- Open the app - Dashboard with pixel art animation
- Click "Analyze Code" - Paste code or choose one of 6 language demos (Python, Go, Rust, Java, TypeScript, YAML)
- 🤖 Agent Triage - Optional wizard asks runtime, database, observability, SLO - structured context (JSON) feeds into the function-calling pipeline for environment-specific commands (
kubectl describe podfor K8s,aws logs tailfor Lambda,docker logsfor containers) - Wait ~15s - Mistral Large 3 analyzes via function calling (not free-form text)
- Dashboard - Severity breakdown, failure scenarios with severity reasoning
- 🔍 Code View - Source code with line-by-line severity highlighting - click any red line to jump to its runbook
- 📋 Runbooks - 5-phase structure with copy-paste commands, L1/L2/L3 tooltips
- 🕸️ Dependencies - Click any node to see related runbooks in a side panel
- 💥 Blast Radius - Cascading failure simulation (Rust WASM, sub-ms, client-side)
- 📊 Diff - Compare two analyses: see fixed issues, new issues, risk score change
- Export/Translate - Markdown export, 18-language translation
Key differentiators: Mistral function calling with 3 typed tools · Multi-pass runbook validation · Rust WASM simulation · Code-to-runbook line mapping · Analysis diff tracking · Agent triage context · 21 features total.

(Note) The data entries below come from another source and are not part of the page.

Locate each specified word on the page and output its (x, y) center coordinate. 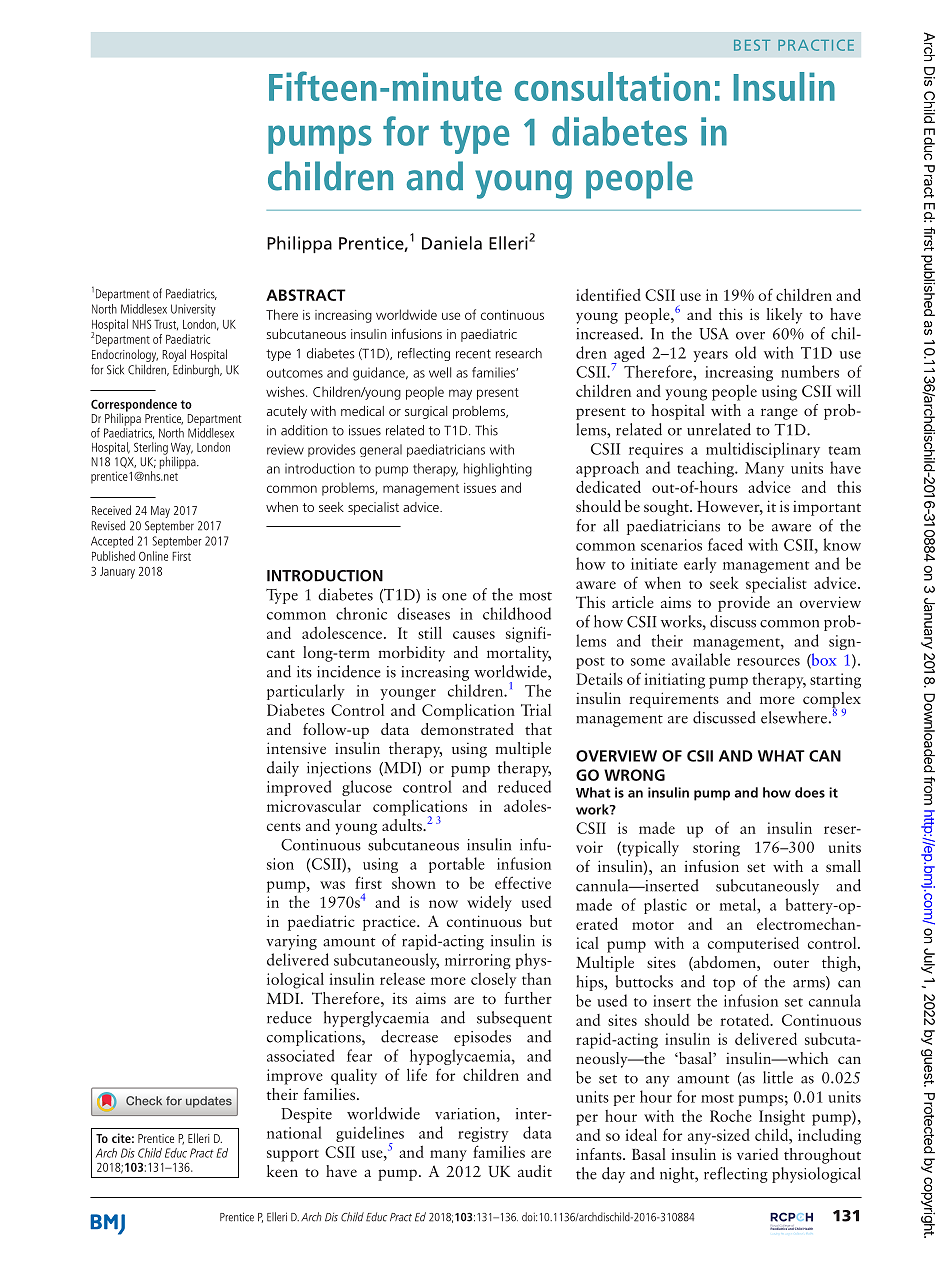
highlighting (498, 470)
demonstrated (467, 729)
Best (752, 45)
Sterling (151, 448)
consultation (612, 86)
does (810, 792)
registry (483, 1134)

Input: A 50-line Python payment service with SQL injection, missing timeouts, and no connection pooling.
Output (in ~15 seconds):
┌─────────────────────────────────────────────────┐
│ 8 failure scenarios detected │
│ 3 critical · 2 high · 2 medium · 1 low │
│ │
│ FS-001 SQL Injection in process_payment │
│ Severity: CRITICAL │
│ Why: f-string SQL on line 37 with raw user_id │
│ │
│ Runbook Detection Step: │
│ $ grep -rn "f\".*SELECT\|f\".*INSERT" *.py │
│ Expected: Lines with string interpolation in SQL│
│ │
│ Fix Step: │
│ $ Replace f-strings with parameterized queries │
│ cursor.execute("INSERT INTO payments (user_id, │
│ amount) VALUES (?, ?)", (user_id, amount)) │
│ │
│ Blast Radius: 4 nodes, 100% system, 70k users │
└─────────────────────────────────────────────────┘
After fixing and re-analyzing: Diff view shows ↓38% risk reduction, 3 critical → 0.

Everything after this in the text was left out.